Predictions of a crash have caused shockwaves in the property market.
As house prices are starting to flatten, home owners are fearing that their investments will not come off.
A property market crash could see house prices fall to £70,000 in Northern Ireland, and would take seven years and seven months to recover across the country, experts are claiming.
Another property expert has weighed in to give his view on the currently somewhat unstable British property market.
David Hollingworth from mortgage broker London and Country said: “We are still seeing some conflicting data.
“It definitely feels as though the tide is starting to turn in terms of house price growth.”
He confirmed that house prices are beginning to level off after years and years of growth.
David told What Mortgage: “At the moment there is still a plateauing and there could be some room for some prices to come off a little bit.”

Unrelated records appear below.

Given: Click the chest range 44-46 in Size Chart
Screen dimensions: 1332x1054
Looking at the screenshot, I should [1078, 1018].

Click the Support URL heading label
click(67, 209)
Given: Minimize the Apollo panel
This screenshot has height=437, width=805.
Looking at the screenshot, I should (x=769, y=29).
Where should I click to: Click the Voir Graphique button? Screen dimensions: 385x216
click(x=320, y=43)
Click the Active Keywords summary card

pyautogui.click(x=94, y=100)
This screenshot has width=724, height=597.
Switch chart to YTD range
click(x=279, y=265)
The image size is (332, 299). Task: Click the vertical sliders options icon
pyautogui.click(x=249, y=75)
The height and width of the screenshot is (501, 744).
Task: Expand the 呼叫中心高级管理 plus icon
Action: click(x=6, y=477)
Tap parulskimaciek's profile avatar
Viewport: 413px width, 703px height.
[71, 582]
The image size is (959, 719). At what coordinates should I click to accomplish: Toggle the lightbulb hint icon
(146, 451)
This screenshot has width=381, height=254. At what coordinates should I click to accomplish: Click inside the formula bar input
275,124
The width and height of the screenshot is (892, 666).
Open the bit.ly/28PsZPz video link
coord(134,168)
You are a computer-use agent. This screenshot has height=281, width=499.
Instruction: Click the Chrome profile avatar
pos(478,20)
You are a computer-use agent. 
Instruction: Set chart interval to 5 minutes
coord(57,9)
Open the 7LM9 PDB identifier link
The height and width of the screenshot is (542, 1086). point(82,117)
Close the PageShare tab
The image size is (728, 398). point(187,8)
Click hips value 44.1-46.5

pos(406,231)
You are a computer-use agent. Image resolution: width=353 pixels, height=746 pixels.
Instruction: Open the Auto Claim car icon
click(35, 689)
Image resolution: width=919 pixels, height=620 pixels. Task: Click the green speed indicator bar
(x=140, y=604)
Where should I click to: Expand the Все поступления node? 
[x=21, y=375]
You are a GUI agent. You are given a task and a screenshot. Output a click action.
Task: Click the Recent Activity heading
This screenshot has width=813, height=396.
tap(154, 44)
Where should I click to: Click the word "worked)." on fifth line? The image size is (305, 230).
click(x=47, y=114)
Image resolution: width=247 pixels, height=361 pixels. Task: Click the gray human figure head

However, he did add: “I don’t think there is likely to be a crash yet – the lack of property to buy is propping prices up.”
Homeowners in London have the most to fear, as David says the price plateau is faster in the capital than elsewhere the UK.
Last month is was revealed that if there is a crash Londoners would see their property fall in value by £85,592.
Experts have confirmed that property values will flatline June 2017, which may contribute to a potential crash.
Martin Ellis, Halifax housing economist, said: “House prices have flattened over the past three months.
“Overall, prices in the three months to June were marginally lower than in the preceding three months. The annual rate of growth has fallen, to 2.6 per cent; the lowest rate since May 2013.
“Although employment levels continue to rise, household finances face increasing pressure as consumer prices grow faster than wages.”
The biggest drop in value in the case of a crash would effect those in the South East.
The average house price in the South East is £315,807, and after a crash today it would be worth £253,327. This is a devaluation of £62,480.
Using data from the Land Registry, eMoov looked at the fall in property prices across each region at their pre-crash peak in 2007 and their lowest point in 2009, before values started to appreciate again.
Using the current average for each region, eMoov then worked out what an identical drop over the same time span would mean today.